On a side note, I personally own 5 PC's of different ages/configurations. With close friends, I have easy access to maybe a dozen more.

And not one of them has an ATI graphics card. Could constitute a blind spot in my testing plan :)


*** Update ***

I've since wrapped all this up into an installer - FishInstaller.zip. It will install the .NET 2.0 Framework (if you don't already have it) and the XNA runtime, but you will still need a very recent version of directX 9.0c (December 2006 or later), as it has updated libraries that XNA requires. So if you can't get the demo to work, try updating your directX version - that's the likely problem. Apologies for that, no real way around it for now. Rumour has it that MS are currently working on a distribution technology to make this all a bit easier.

Here's the latest version of DirectX if required.
The latest DirectX 9.0c release. (45Mb)

***************

This is a little demo I wrote using Microsoft's recently release XNA framework. XNA is the spiritual successor to managed DirectX, essentially wrapping up directX and hiding some of the nastier elements from the novice coder, as well as providing a lot of useful functionality that's common to most games.

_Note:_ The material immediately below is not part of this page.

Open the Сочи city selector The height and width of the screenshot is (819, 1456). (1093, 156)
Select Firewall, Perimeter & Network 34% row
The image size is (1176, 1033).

To run the demo, you'll need:

- A PC that meets the XNA framework requirements (the pertinent one being a graphics card that supports DirectX 9.0c and shader model 2.0 , which is pretty much everything from a Geforce 6 onwards).


Instructions
  • The demo begins with a simple splash screen, after the fish have demonstrated their literary skills you can proceed by pressing the Space bar.
  • The main demo is a simple enough sandbox, demonstrating real-time flocking behaviour based on Craig Reynold's classic flocking model. You have three constituent behaviours - cohesion (the force that attracts fish to each other), separation (the opposite), and alignment (the force that keeps them pointing in a similiar direction).
  • All the behaviours begin toggled off. The water effect begins toggled on.
  • Left mouse button spawns fish, right mouse button spawns obstacles (I know they're not particularly nautical, but I'm no artist as we can all see - pause it and zoom in on the fish if you don't believe me...)
  • You can change the strength of the constituent behaviours and observe the effects.
  • Arrow keys move the camera (top down, RTS-style), mouse scroll to zoom in and out.

Things to note

  • Classic flocking is computationally expensive (On^2), but there's a few tricks to get that down. A cell-space partitioning system is used here, so each fish only flocks with the fish in the surrounding few grid cells. Without such optimisation, this algorithm brings even a very powerful CPU to its knees very quickly - at around 130 fish on a E6600 dual core. With cell-space partitioning we can raise that several fold (depending on your CPU speed).
  • There's no actual collision penetration constraint here, only collision avoidance by the fish themselves. So you will see cornered fish clip through obstacles occasionally if the combined forces compel them to.
  • The water refraction effect is achieved by drawing the scene to a render target, applying this to a texture, and then perturbing and displaying this texture on a disc model that is placed between the scene and the viewer. Based on the 'refraction' effect found in Rendermonkey, if you're interested.

Finally, if you want the full source and all the trimmings - RainbowFishSource. The whole thing is really an offshoot of a simple game engine a friend and I are writing together. Hopefully should have some more to show in the coming weeks and months. Oh, and thanks to Gary Kacmarcik for his XNAExtras bitmap font code, a big time saver.